▶ **Instructions for the task**:
For this exercise, reproduce the entries below exactly, but only from the line containing "System status (497, 2568)" through the line containing "art (216, 841)", both included.

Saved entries
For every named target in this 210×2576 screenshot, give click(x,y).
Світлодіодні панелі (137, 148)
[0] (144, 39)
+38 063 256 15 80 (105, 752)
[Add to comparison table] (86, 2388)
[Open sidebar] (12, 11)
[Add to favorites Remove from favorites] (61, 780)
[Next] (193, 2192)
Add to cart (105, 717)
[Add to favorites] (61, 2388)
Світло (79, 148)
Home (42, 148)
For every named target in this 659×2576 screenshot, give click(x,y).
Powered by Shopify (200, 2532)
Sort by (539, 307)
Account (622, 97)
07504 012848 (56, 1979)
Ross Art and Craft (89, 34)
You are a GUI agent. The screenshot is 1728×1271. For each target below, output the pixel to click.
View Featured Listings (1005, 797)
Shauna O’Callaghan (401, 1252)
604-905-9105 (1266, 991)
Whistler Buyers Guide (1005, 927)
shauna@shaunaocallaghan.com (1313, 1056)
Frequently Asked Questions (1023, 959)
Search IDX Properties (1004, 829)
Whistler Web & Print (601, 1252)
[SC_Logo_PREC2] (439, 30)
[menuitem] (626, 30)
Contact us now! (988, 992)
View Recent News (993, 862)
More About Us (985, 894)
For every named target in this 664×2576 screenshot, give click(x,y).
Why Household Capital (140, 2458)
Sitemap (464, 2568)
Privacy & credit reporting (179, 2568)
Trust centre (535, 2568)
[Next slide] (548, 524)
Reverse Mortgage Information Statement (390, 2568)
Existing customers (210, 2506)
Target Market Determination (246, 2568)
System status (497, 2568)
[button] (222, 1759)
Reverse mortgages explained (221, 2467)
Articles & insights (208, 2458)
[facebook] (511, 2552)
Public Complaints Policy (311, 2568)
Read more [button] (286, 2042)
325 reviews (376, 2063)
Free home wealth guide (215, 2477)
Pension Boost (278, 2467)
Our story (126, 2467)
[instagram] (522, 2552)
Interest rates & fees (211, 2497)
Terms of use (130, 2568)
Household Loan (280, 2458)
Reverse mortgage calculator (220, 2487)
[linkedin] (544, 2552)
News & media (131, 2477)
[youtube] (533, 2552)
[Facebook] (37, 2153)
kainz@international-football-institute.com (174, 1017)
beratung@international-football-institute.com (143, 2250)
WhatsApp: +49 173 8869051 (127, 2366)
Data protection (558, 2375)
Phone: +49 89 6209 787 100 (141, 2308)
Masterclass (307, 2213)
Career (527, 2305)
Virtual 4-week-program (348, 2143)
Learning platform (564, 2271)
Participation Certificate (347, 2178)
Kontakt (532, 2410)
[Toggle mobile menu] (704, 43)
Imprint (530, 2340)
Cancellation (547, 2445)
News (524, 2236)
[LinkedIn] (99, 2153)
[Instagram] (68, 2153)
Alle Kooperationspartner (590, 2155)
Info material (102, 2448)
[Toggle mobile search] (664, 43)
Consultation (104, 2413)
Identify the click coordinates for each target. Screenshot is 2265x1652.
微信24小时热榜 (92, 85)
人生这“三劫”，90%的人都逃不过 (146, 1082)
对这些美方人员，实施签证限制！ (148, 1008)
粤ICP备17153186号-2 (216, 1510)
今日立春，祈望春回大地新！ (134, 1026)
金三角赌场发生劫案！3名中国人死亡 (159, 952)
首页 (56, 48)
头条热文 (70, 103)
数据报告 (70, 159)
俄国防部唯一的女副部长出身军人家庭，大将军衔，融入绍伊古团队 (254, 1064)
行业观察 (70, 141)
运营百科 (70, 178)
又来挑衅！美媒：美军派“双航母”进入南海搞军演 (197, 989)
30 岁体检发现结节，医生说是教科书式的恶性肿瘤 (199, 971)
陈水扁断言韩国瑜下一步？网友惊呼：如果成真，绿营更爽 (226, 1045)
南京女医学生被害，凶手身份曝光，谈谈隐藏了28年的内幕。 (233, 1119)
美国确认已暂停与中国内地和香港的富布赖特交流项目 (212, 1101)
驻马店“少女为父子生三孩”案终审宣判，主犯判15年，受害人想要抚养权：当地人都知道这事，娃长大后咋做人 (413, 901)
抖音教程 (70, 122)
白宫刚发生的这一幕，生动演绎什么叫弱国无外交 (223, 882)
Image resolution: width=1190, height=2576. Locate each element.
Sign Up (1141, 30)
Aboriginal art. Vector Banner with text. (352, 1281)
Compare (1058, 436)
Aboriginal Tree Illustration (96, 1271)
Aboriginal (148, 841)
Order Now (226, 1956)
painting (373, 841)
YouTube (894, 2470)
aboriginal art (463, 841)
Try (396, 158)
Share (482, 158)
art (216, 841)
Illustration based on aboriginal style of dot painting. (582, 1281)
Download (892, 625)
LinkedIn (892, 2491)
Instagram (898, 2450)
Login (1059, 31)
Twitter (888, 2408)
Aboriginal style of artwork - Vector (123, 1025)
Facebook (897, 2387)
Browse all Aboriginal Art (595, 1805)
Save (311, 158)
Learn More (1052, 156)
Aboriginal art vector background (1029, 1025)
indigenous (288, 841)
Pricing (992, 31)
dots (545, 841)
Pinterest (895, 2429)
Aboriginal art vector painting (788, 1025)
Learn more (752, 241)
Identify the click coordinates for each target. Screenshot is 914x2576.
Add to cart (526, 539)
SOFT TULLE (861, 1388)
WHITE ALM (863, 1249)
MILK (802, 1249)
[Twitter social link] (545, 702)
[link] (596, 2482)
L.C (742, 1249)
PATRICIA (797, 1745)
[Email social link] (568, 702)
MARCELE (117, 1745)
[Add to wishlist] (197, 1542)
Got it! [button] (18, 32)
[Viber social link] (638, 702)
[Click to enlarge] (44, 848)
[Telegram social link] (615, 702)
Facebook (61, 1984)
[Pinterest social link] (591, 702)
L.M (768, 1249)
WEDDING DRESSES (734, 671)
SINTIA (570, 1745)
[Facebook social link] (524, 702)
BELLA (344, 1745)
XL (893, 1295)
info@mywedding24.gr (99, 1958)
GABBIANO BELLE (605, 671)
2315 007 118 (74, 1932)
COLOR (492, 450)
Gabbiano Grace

▶ **Answer to this problem**:
System status (497, 2568)
[button] (222, 1759)
Reverse mortgages explained (221, 2467)
Articles & insights (208, 2458)
[facebook] (511, 2552)
Public Complaints Policy (311, 2568)
Read more [button] (286, 2042)
325 reviews (376, 2063)
Free home wealth guide (215, 2477)
Pension Boost (278, 2467)
Our story (126, 2467)
[instagram] (522, 2552)
Interest rates & fees (211, 2497)
Terms of use (130, 2568)
Household Loan (280, 2458)
Reverse mortgage calculator (220, 2487)
[linkedin] (544, 2552)
News & media (131, 2477)
[youtube] (533, 2552)
[Facebook] (37, 2153)
kainz@international-football-institute.com (174, 1017)
beratung@international-football-institute.com (143, 2250)
WhatsApp: +49 173 8869051 (127, 2366)
Data protection (558, 2375)
Phone: +49 89 6209 787 100 (141, 2308)
Masterclass (307, 2213)
Career (527, 2305)
Virtual 4-week-program (348, 2143)
Learning platform (564, 2271)
Participation Certificate (347, 2178)
Kontakt (532, 2410)
[Toggle mobile menu] (704, 43)
Imprint (530, 2340)
Cancellation (547, 2445)
News (524, 2236)
[LinkedIn] (99, 2153)
[Instagram] (68, 2153)
Alle Kooperationspartner (590, 2155)
Info material (102, 2448)
[Toggle mobile search] (664, 43)
Consultation (104, 2413)
Identify the click coordinates for each target. Screenshot is 2265x1652.
微信24小时热榜 (92, 85)
人生这“三劫”，90%的人都逃不过 (146, 1082)
对这些美方人员，实施签证限制！ (148, 1008)
粤ICP备17153186号-2 (216, 1510)
今日立春，祈望春回大地新！ (134, 1026)
金三角赌场发生劫案！3名中国人死亡 (159, 952)
首页 (56, 48)
头条热文 (70, 103)
数据报告 (70, 159)
俄国防部唯一的女副部长出身军人家庭，大将军衔，融入绍伊古团队 (254, 1064)
行业观察 (70, 141)
运营百科 (70, 178)
又来挑衅！美媒：美军派“双航母”进入南海搞军演 (197, 989)
30 岁体检发现结节，医生说是教科书式的恶性肿瘤 (199, 971)
陈水扁断言韩国瑜下一步？网友惊呼：如果成真，绿营更爽 (226, 1045)
南京女医学生被害，凶手身份曝光，谈谈隐藏了28年的内幕。 (233, 1119)
美国确认已暂停与中国内地和香港的富布赖特交流项目 (212, 1101)
驻马店“少女为父子生三孩”案终审宣判，主犯判15年，受害人想要抚养权：当地人都知道这事，娃长大后咋做人 (413, 901)
抖音教程 (70, 122)
白宫刚发生的这一幕，生动演绎什么叫弱国无外交 (223, 882)
Image resolution: width=1190, height=2576. Locate each element.
Sign Up (1141, 30)
Aboriginal art. Vector Banner with text. (352, 1281)
Compare (1058, 436)
Aboriginal Tree Illustration (96, 1271)
Aboriginal (148, 841)
Order Now (226, 1956)
painting (373, 841)
YouTube (894, 2470)
aboriginal art (463, 841)
Try (396, 158)
Share (482, 158)
art (216, 841)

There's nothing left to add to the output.